Reverse domain name notation (or reverse-DNS) is a naming convention for components, packages, types or file names used by a programming language, system or framework. Reverse-DNS strings are based on registered domain names, with the order of the components reversed for grouping purposes. For example, if a company making the product "MyProduct" has the domain name example.com, they could use the reverse-DNS string com.example.MyProduct as an identifier for that product. Reverse-DNS names are a simple way of eliminating namespace collisions, since any registered domain name is globally unique to its owner (with alt roots making exceptions to this rule possible but unlikely).

==History==
The first appearance of reversed DNS strings predated the Internet domain name standards. The UK Joint Academic Networking Team (JANET) used this order in its Name Registration Scheme, before the Internet domain name standard was established. For example, the name uk.ac.bris.pys.as was interpreted as a host named as within the UK (top level domain .uk), while the Internet standard would have interpreted it as a host named uk within the American Samoa top level domain (.as). During the period while both JANET-style and Internet-style addresses were in use, mailers and gateway sites had ad-hoc workarounds to handle the differences, but could still be confused.

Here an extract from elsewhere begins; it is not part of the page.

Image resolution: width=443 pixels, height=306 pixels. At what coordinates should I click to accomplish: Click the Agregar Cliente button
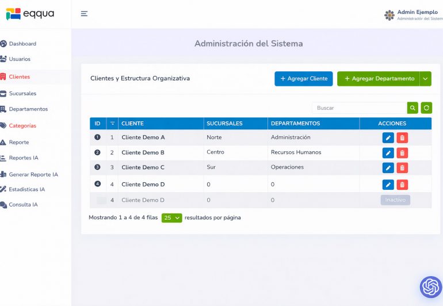point(303,79)
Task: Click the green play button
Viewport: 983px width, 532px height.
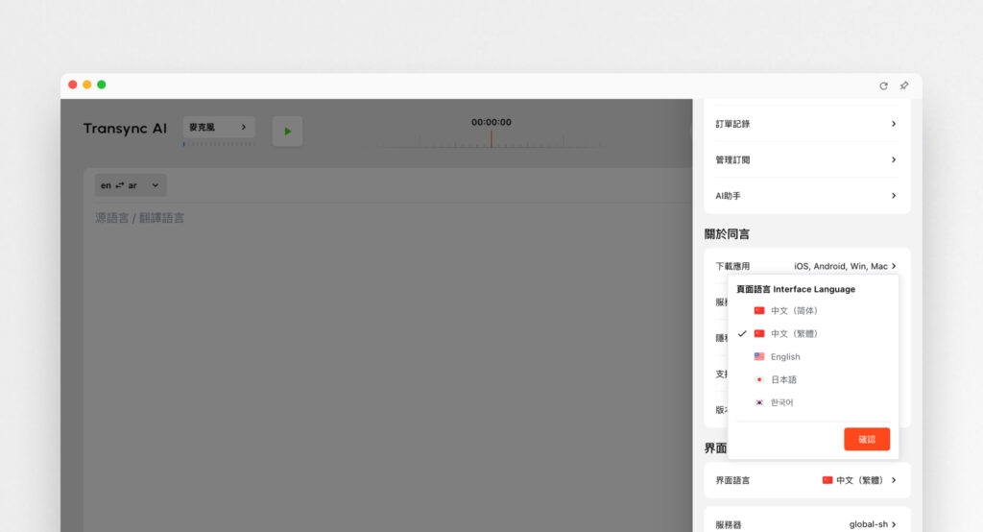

Reverse-DNS for identifier strings first became widely used with the Java platform.

==Examples==
Examples of systems that use reverse-DNS notation are:

- Java generally uses it for namespaces, including packages and modules
- Apple's Uniform Type Identifier (UTI)
- The Android operating system, for classifying applications (because the Dalvik virtual machine was based on Java)
- dconf, the configuration backend used by GNOME
- ginitd 'service' identifiers
- The freedesktop.org Desktop Entry Specification and D-Bus Specification
- Flatpak also uses a unique reverse-DNS identifier for each application, aligning with freedesktop.org standard
- iSCSI Qualified Naming
- Lexicons in AT Protocol uses reverse domain name notation followed by an arbitrary name segment for referencing

Some examples of reverse-DNS strings are:
- com.adobe.postscript-font, UTI string for Adobe Systems's PostScript fonts
- com.apple.ostype, UTI string for Apple's OSType
- org.omg.CORBA, Java library for CORBA
- org.w3c.dom, Java library for W3C's DOM
- com.eu.gershwin.DeviceManager, a ginitd service identifier commonly assigned to udev.